Historical population
| Census | Pop. | Note | %± |
|---|---|---|---|
| 2000 | 6,152 |  | — |
| 2010 | 6,094 |  | −0.9% |
| 2020 | 6,569 |  | 7.8% |

===2020 census===

Pimmit Hills CDP, Virginia – Racial and ethnic composition Note: the US Census treats Hispanic/Latino as an ethnic category. This table excludes Latinos from the racial categories and assigns them to a separate category. Hispanics/Latinos may be of any race.
| Race / Ethnicity (NH = Non-Hispanic) | Pop 2000 | Pop 2010 | Pop 2020 | % 2000 | % 2010 | % 2020 |
|---|---|---|---|---|---|---|
| White alone (NH) | 4,033 | 3,532 | 3,147 | 65.56% | 57.96% | 47.91% |
| Black or African American alone (NH) | 146 | 203 | 217 | 2.37% | 3.33% | 3.30% |
| Native American or Alaska Native alone (NH) | 18 | 8 | 8 | 0.29% | 0.13% | 0.12% |
| Asian alone (NH) | 705 | 924 | 1,589 | 11.46% | 15.16% | 24.19% |
| Native Hawaiian or Pacific Islander alone (NH) | 9 | 7 | 1 | 0.15% | 0.11% | 0.02% |
| Other race alone (NH) | 22 | 21 | 45 | 0.36% | 0.34% | 0.69% |
| Mixed race or Multiracial (NH) | 194 | 186 | 369 | 3.15% | 3.05% | 5.62% |
| Hispanic or Latino (any race) | 1,025 | 1,213 | 1,193 | 16.66% | 19.90% | 18.16% |
| Total | 6,152 | 6,094 | 6,569 | 100.00% | 100.00% | 100.00% |

As of the 2020 Census, the population was 6,569.

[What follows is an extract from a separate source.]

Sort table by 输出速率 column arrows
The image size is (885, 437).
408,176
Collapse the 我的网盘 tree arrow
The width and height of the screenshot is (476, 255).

The U.S. Census Bureau listed these statistics 1 April 2020:
Age and Sex
- Persons under 5 years	 6.3%;
- Persons under 18 years	 23.5%;
- Persons 65 years and over 13.5%;
- Female persons 54%;

Race and Hispanic Origin:
- White alone 53.8%;
- Black or African American alone 2.2%;
- American Indian and Alaska Native alone 0.1%;
- Asian alone 32.5%;
- Native Hawaiian and Other Pacific Islander alone 0.0%;
- Two or More Races 1.6%;
- Hispanic or Latino 13.9%;
- White alone, not Hispanic or Latino 48.7%;

Population Characteristics:
- Veterans, 2017-2021	365;
- Foreign born persons, 2017-2021	41.2%.

==Schools and library==
Fairfax County Public Schools is one of the largest school divisions in the United States. Students in Pimmit Hills attend these schools:
- Westgate Elementary School
- Lemon Road Elementary School
- Kilmer Middle School
- George C. Marshall High School

Fairfax County Public Library operates the Tysons-Pimmit Regional Library in the Pimmit Hills CDP, serving Pimmit Hills and Tysons Corner.